[Dataset entries]
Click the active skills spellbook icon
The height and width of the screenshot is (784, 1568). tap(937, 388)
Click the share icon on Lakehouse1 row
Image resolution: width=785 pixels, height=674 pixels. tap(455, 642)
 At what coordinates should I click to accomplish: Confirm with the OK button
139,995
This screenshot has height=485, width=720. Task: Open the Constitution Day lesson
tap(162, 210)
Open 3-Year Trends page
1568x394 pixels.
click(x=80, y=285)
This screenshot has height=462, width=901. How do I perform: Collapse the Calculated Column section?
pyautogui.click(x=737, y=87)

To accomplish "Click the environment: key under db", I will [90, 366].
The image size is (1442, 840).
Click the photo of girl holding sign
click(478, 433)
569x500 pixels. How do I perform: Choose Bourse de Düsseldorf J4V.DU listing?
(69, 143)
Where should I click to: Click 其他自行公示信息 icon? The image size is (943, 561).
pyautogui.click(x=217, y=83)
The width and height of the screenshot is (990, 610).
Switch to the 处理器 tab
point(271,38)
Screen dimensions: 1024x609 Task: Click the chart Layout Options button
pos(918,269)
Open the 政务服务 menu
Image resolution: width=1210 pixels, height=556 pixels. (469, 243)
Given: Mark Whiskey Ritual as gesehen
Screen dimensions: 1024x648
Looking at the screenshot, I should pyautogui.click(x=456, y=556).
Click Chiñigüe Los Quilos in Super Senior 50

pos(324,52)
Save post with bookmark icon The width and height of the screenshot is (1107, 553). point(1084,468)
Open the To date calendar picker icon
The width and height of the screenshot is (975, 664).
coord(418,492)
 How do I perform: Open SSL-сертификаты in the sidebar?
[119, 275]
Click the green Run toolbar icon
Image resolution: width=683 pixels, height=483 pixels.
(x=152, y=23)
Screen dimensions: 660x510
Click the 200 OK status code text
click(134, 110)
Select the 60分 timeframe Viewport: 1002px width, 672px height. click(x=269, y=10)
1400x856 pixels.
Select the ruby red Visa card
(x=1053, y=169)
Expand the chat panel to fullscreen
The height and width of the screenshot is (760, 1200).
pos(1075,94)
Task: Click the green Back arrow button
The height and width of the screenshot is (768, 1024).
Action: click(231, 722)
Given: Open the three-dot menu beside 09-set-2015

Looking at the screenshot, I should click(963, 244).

Problem:
What you give back should be exactly the lines of the entries above from the one containing "How do I perform: Open" to the end, and nothing more.

Problem solution:
 How do I perform: Open SSL-сертификаты in the sidebar?
[119, 275]
Click the green Run toolbar icon
Image resolution: width=683 pixels, height=483 pixels.
(x=152, y=23)
Screen dimensions: 660x510
Click the 200 OK status code text
click(134, 110)
Select the 60分 timeframe Viewport: 1002px width, 672px height. click(x=269, y=10)
1400x856 pixels.
Select the ruby red Visa card
(x=1053, y=169)
Expand the chat panel to fullscreen
The height and width of the screenshot is (760, 1200).
pos(1075,94)
Task: Click the green Back arrow button
The height and width of the screenshot is (768, 1024).
Action: click(231, 722)
Given: Open the three-dot menu beside 09-set-2015

Looking at the screenshot, I should click(963, 244).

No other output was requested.